Page extract section start

On the facts of this case, no such clear error was found in the concurrent factual and counterfactual findings of the primary judge and the Full Court. The High Court identified four key reasons why these concurrent findings were not only open to those courts below, but were compelling:

  1. Dr. Sherman's (Apotex's) decision to launch at risk in September 2007 (which precipitated the preliminary injunction) was conditional, influenced by ongoing litigation in the United States and Canada. Although Apotex's Dr Sherman reconsidered his position later, key communications were redacted for legal professional privilege and left critical gaps in understanding his intentions. His absence as a witness left unanswered questions about his decision-making process, such as reliance on risk/reward analyses and responses to hypothetical scenarios, undermining the Commonwealth’s argument that his intention was firm. These evidentiary gaps highlighted the challenges that any third party, such as the Commonwealth, faces in proving causation for loss that is premised on hypothetical conduct of the party that was restrained.
  2. Two unexpected events in late September 2007 altered the feasibility of Apotex launching at risk. These events revealed that the PBS listing date would be just weeks before the final trial, with judgment expected in four months. Dr. Sherman was unaware of the significance of these events at the time of the interlocutory injunction hearing and had not considered their impact. The absence of clear evidence supporting his firm intention to launch at risk, along with discrepancies in the affidavit evidence, further complicated the Commonwealth's claim.
  3. without the injunction, a risk/reward analysis would likely have deterred Apotex from launching at risk due to the substantial downside risks outweighing the modest upside. The estimated downside, ranging from $166–650 million, far surpassed the potential $10–20 million upside. Dr. Sherman, not fully aware of these risks at the time, undermined the Commonwealth's argument that Apotex knowingly accepted significant financial risk. Later analyses, though conducted under different circumstances, confirmed Apotex’s consistent concerns about financial exposure and its prioritisation of avoiding losses.

Page extract section end

### Activities
#1 Which parties, persons, and courts does the case summary name?
#2 According to the case summary, why would a risk/reward analysis likely have deterred Apotex from launching at risk without the injunction?
#3 Transcribe the case summary starting at "1. Dr. Sherman's" and ending at "that was restrained.".
The listing after this point has nothing to do with the case summary.

Extracted material section start

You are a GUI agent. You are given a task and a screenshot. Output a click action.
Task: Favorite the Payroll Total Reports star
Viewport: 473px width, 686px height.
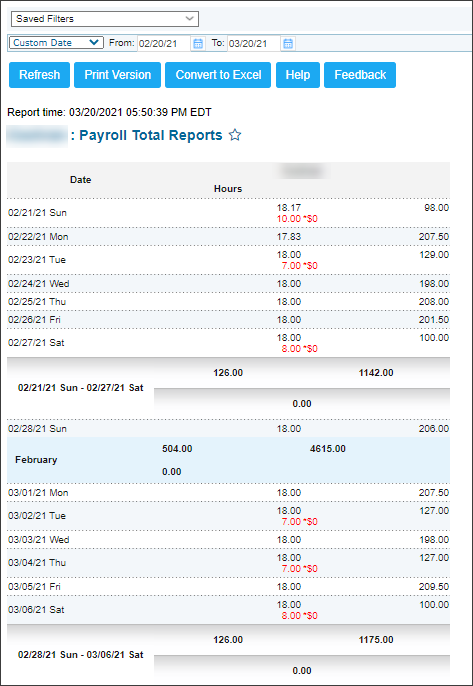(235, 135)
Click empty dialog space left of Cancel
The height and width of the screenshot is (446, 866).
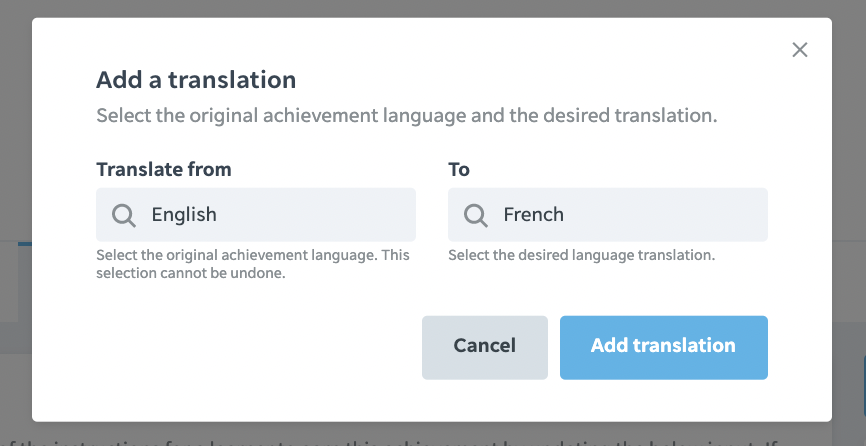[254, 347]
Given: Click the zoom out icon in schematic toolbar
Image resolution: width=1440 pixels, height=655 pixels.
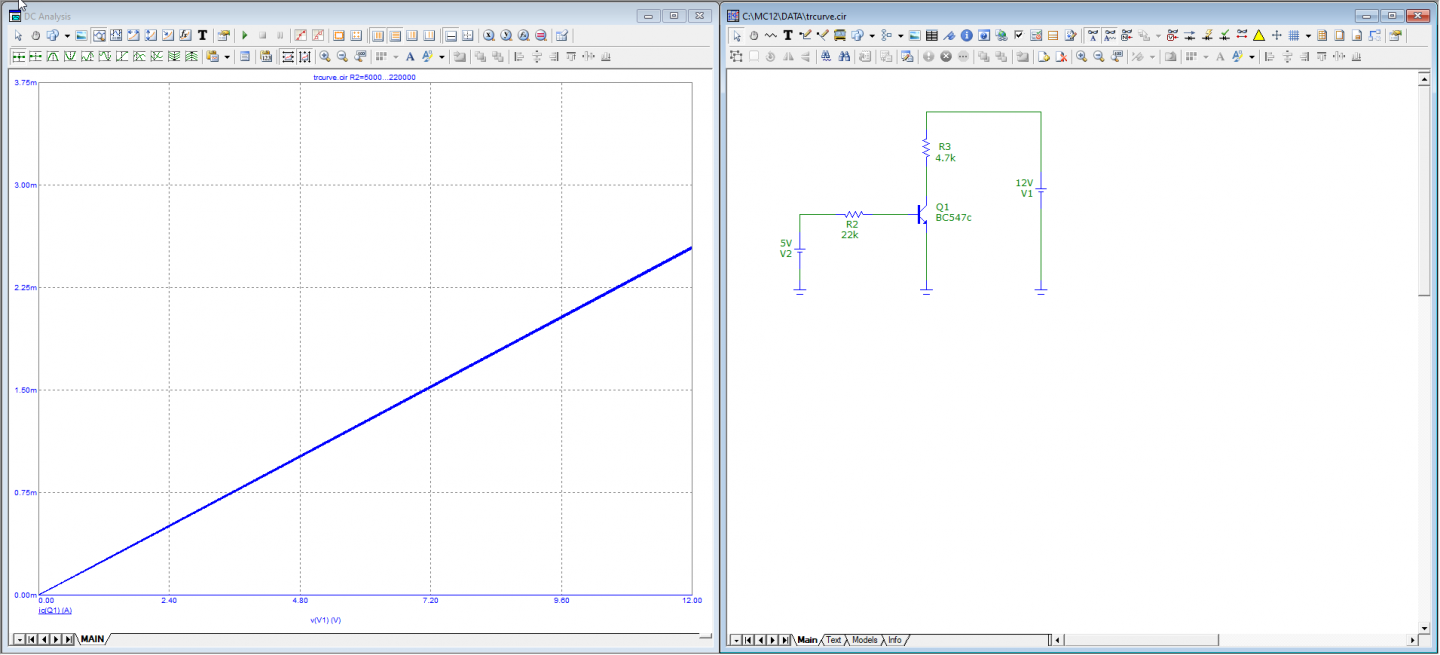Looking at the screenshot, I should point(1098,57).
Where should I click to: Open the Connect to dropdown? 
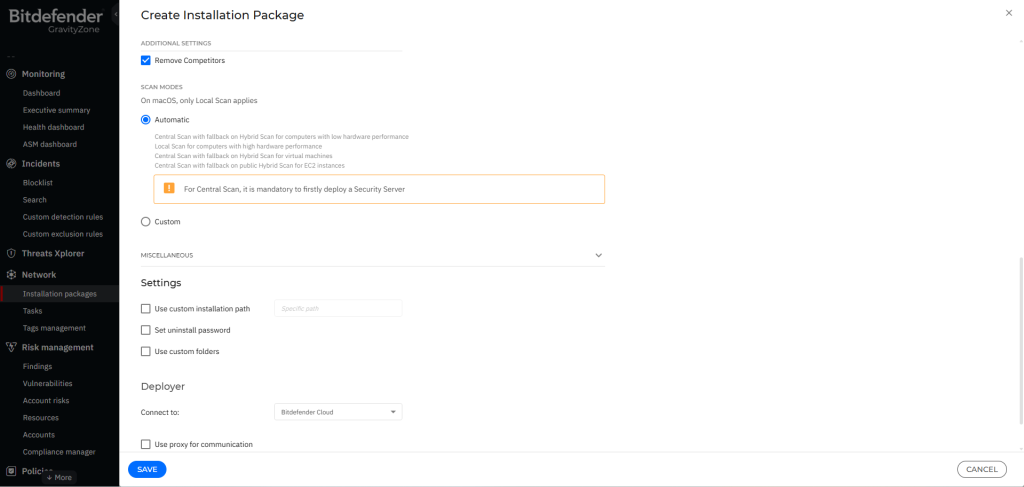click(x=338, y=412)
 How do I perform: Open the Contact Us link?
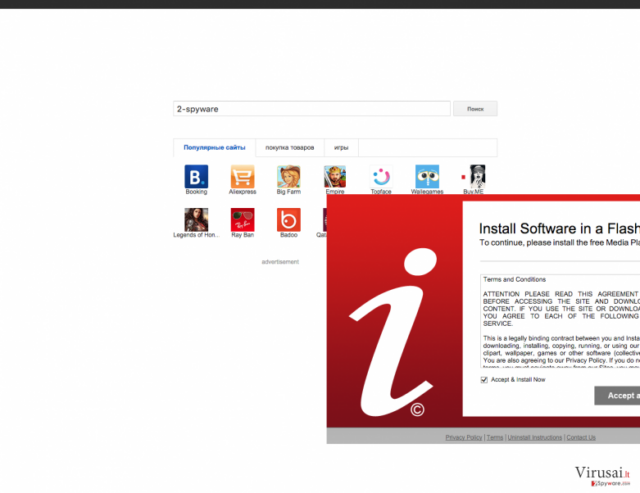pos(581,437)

Extracted material section end
Extracted material section start

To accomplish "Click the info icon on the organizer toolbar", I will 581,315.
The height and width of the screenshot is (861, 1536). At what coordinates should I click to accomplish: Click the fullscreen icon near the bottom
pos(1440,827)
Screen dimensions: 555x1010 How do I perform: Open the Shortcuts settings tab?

Extracted material section end

### Responses by item number
#1 Apotex, Dr. Sherman, the Commonwealth, the High Court, the Full Court

#2 The downside risks outweighed the modest upside. The estimated downside of $166–650 million far surpassed the potential upside of $10–20 million.

#3
1. Dr. Sherman's (Apotex's) decision to launch at risk in September 2007 (which precipitated the preliminary injunction) was conditional, influenced by ongoing litigation in the United States and Canada. Although Apotex's Dr Sherman reconsidered his position later, key communications were redacted for legal professional privilege and left critical gaps in understanding his intentions. His absence as a witness left unanswered questions about his decision-making process, such as reliance on risk/reward analyses and responses to hypothetical scenarios, undermining the Commonwealth’s argument that his intention was firm. These evidentiary gaps highlighted the challenges that any third party, such as the Commonwealth, faces in proving causation for loss that is premised on hypothetical conduct of the party that was restrained.